Champagne tasting with charcuterie plates from Lady & Larder (Photo: Nic Coury)

Blanchemanche, who has been with the company for 12 years and is studying for her winemaking diploma, admits that she is thoroughly imbued with the “spirit of the company,” and says she has “yellow blood” in her veins. Asked how the team of 12 can come to agreement on all these pieces and parts—they taste 1,200 samples between November and February, preparing Yellow Label and La Grande Dame—she says that Cellar Master Didier Mariotti, one of only 11 to have served the house over its entire history, distills it down to a matter of vertical and horizontal geometry: essentially, two axes, with vertical flavors representing precision and horizontal representing breadth. The ideal wine is at that harmonic intersection of the two. 

She guided us through six vintages of Veuve Clicquot’s special cuvées, telling us that their goal is to always produce wines of the highest quality and consistency, year over year. The Extra Old and La Grande Dame cuvées represent less than 1% of all of Veuve Clicquot’s production, so the experience was extra special. 

One thing you’ll notice straight away is the dramatic jump in the percentage of Pinot Noir in the La Grande Dame cuvée between 2006 and 2008. Since then they’ve never wavered from that commitment to Pinot Noir, creating a dramatic difference between the Veuve style and the Ruinart style, which is heavily Chardonnay based. 

  • Veuve Clicquot Extra Brut Extra Old 4 (Magnum) – A unique blend of six of Veuve Clicquot’s most prestigious reserve wines: 1996, 2008, 2010, 2012, 2013 and 2014. This is truly an extraordinary feat of blending, with aromas of limestone, citrus, pear and honeysuckle, and the palate is marked by soft, fine bubbles. This is refined stuff, perfect for breakfast with raw vegetables and for lunch or with starter courses of tartare and seafood.
_ _ _ _ _
### Requests
1. In the champagne tasting text, how many samples does the team taste between November and February?
2. Count the lines of the records that contain the string "code", and reply with only the number.
The champagne text above has no connection to the records that come after it.

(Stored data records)
_ _ _ _ _
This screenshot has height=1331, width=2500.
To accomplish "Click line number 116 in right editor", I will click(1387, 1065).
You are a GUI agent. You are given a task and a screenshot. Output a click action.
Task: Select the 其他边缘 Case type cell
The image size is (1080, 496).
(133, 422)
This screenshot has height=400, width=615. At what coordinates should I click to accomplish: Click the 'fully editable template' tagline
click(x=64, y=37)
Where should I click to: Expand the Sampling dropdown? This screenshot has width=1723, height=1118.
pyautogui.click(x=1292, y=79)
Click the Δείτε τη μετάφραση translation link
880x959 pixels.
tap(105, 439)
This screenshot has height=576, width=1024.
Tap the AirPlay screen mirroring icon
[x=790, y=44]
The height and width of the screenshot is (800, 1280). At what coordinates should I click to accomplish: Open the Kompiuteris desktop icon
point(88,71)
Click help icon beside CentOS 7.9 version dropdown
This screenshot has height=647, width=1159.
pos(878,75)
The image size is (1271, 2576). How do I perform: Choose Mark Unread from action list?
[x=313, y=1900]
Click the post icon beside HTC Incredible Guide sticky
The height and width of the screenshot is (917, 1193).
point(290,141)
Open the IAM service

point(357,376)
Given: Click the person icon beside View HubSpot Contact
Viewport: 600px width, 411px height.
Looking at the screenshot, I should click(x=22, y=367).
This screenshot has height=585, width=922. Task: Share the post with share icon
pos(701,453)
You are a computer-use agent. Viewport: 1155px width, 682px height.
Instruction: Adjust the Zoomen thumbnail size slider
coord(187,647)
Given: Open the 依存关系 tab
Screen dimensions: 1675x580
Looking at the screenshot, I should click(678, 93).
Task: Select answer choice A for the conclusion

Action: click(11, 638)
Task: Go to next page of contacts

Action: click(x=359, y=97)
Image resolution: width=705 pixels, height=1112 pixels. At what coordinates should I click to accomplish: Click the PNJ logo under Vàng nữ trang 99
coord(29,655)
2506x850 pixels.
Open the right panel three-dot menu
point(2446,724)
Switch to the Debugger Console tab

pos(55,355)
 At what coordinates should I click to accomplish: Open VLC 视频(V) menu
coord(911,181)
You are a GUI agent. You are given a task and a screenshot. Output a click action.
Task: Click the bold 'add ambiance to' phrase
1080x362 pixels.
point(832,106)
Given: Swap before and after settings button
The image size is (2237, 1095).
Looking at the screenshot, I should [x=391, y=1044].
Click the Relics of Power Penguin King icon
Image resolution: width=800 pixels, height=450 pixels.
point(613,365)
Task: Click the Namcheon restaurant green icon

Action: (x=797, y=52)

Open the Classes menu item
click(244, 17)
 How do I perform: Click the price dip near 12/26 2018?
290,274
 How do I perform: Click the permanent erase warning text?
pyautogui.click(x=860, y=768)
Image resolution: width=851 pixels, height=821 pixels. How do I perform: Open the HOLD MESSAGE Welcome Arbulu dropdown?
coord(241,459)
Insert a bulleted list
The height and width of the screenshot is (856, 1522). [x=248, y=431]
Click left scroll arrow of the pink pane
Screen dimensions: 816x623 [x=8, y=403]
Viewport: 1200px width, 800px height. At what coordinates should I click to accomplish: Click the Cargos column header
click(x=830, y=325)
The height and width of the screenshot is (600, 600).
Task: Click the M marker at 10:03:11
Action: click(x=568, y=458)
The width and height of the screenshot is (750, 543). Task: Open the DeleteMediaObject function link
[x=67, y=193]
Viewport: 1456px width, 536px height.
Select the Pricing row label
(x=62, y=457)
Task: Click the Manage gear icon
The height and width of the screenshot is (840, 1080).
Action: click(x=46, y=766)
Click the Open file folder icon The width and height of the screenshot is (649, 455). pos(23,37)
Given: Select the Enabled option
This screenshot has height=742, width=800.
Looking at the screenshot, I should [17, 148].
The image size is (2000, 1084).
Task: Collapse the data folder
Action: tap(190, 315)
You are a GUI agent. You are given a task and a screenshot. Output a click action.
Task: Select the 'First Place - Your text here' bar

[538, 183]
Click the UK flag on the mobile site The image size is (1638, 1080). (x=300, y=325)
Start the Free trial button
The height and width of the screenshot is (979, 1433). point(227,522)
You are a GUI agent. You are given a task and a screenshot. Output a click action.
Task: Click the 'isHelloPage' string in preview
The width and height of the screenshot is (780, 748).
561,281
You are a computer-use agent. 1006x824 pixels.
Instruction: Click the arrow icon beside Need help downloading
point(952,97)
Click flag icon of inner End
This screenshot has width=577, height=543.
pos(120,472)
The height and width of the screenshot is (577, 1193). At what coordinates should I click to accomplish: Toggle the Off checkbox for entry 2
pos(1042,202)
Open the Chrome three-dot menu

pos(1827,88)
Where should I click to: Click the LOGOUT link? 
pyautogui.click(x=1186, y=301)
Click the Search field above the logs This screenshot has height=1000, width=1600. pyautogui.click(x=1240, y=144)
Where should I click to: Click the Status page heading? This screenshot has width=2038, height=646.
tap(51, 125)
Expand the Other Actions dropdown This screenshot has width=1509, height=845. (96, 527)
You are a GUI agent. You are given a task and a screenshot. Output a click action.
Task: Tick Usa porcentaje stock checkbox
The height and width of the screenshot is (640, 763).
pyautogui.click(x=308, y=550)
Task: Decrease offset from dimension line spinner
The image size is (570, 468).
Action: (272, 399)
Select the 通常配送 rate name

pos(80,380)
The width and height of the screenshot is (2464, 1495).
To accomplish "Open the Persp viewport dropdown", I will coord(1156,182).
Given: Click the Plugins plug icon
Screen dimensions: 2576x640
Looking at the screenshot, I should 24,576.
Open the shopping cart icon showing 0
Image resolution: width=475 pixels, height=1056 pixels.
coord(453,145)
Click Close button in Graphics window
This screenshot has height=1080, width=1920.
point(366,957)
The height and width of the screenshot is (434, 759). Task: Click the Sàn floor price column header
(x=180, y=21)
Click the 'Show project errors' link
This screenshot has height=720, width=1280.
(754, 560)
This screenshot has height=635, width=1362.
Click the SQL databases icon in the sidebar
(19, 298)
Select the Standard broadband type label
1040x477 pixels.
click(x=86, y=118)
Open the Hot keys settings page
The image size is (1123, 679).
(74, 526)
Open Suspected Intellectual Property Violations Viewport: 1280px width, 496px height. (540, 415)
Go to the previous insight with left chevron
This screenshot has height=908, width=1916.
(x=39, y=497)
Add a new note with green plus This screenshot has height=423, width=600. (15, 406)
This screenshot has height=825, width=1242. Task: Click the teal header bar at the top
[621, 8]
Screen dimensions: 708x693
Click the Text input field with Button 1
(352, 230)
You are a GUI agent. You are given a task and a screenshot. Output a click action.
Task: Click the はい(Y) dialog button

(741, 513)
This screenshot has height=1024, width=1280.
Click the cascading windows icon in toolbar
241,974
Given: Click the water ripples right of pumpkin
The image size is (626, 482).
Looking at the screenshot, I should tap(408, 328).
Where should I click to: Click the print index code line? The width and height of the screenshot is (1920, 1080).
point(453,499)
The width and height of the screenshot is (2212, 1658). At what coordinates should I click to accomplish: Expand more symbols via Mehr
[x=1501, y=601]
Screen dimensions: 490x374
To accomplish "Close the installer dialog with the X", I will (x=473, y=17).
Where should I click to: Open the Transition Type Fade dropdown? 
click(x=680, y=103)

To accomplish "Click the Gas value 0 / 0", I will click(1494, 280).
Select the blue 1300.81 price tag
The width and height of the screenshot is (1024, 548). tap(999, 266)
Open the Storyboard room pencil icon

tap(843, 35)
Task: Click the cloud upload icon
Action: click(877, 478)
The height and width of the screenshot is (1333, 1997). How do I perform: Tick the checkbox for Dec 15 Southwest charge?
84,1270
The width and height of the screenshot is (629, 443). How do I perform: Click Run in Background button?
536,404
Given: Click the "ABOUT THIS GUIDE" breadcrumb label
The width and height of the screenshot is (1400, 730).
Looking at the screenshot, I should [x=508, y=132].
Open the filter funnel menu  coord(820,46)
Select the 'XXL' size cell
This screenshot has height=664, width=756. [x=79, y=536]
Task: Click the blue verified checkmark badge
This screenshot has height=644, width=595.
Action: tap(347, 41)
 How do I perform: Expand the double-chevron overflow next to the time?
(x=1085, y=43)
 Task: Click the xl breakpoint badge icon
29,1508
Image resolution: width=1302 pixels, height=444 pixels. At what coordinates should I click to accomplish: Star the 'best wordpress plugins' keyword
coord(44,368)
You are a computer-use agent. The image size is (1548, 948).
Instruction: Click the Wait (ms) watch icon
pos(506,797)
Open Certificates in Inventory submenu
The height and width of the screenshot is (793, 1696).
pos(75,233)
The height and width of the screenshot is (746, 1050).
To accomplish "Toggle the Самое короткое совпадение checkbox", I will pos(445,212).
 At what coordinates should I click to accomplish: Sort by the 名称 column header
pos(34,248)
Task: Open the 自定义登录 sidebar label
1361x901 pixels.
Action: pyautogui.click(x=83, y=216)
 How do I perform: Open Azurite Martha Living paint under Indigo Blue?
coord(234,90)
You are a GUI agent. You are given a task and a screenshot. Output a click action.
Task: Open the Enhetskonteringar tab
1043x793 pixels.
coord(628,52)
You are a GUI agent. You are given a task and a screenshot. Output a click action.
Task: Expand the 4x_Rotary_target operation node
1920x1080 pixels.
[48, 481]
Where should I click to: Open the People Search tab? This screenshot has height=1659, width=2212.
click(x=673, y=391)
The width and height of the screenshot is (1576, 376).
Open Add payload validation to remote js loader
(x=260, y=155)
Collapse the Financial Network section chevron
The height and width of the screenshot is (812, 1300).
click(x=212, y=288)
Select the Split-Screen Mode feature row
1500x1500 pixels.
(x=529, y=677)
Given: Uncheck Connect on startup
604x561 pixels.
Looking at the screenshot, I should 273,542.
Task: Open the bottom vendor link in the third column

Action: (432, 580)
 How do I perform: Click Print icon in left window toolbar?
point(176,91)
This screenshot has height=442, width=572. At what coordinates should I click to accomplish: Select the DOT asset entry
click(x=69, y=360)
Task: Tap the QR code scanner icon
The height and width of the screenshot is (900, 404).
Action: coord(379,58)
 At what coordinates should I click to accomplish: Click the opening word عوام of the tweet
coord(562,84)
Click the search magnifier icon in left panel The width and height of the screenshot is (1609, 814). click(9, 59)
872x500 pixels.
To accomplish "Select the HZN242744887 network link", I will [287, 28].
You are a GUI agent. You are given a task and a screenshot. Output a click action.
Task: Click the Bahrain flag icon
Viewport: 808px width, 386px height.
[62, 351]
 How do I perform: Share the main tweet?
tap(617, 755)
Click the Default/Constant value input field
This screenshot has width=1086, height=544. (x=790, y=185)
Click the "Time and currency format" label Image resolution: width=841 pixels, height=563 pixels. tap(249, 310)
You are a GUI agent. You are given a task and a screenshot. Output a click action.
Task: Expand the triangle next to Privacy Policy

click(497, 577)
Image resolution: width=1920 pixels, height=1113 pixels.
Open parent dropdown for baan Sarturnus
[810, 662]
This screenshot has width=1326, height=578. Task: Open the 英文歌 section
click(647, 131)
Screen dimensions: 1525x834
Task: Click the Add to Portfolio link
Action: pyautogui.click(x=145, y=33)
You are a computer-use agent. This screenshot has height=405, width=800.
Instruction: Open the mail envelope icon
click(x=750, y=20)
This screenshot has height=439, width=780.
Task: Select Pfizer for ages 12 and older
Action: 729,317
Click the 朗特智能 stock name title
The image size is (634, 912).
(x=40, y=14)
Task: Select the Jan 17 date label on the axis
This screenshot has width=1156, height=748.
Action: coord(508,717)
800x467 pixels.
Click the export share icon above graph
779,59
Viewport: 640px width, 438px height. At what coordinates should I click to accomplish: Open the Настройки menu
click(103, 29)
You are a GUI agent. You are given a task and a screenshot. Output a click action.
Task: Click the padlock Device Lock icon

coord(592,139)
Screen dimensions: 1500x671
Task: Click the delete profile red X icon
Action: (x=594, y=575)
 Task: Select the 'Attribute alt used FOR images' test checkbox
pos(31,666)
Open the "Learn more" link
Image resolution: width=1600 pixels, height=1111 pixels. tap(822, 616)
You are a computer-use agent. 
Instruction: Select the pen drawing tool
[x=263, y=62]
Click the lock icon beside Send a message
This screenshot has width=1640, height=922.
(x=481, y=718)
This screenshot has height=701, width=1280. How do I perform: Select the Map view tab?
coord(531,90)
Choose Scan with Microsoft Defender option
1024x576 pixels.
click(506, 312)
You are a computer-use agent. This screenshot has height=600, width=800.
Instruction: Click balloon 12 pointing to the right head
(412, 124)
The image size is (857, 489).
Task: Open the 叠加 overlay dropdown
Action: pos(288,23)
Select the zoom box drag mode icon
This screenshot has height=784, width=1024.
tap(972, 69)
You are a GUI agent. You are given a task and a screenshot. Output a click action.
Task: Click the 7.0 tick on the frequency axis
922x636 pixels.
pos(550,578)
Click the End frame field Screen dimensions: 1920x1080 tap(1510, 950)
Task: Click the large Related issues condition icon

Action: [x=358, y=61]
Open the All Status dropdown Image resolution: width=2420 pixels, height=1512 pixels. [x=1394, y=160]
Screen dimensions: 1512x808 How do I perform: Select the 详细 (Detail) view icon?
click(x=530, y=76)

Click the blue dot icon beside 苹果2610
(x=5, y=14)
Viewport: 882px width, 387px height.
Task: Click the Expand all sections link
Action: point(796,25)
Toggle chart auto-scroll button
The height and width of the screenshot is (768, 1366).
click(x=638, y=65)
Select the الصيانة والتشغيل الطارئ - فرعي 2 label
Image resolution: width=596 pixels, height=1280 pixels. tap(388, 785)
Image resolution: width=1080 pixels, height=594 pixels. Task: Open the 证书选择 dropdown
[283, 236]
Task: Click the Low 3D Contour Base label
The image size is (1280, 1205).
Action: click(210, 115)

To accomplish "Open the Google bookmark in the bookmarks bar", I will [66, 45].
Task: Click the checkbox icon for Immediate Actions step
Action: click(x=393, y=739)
_ _ _ _ _
### Responses by task
1. 1,200 samples.

2. 2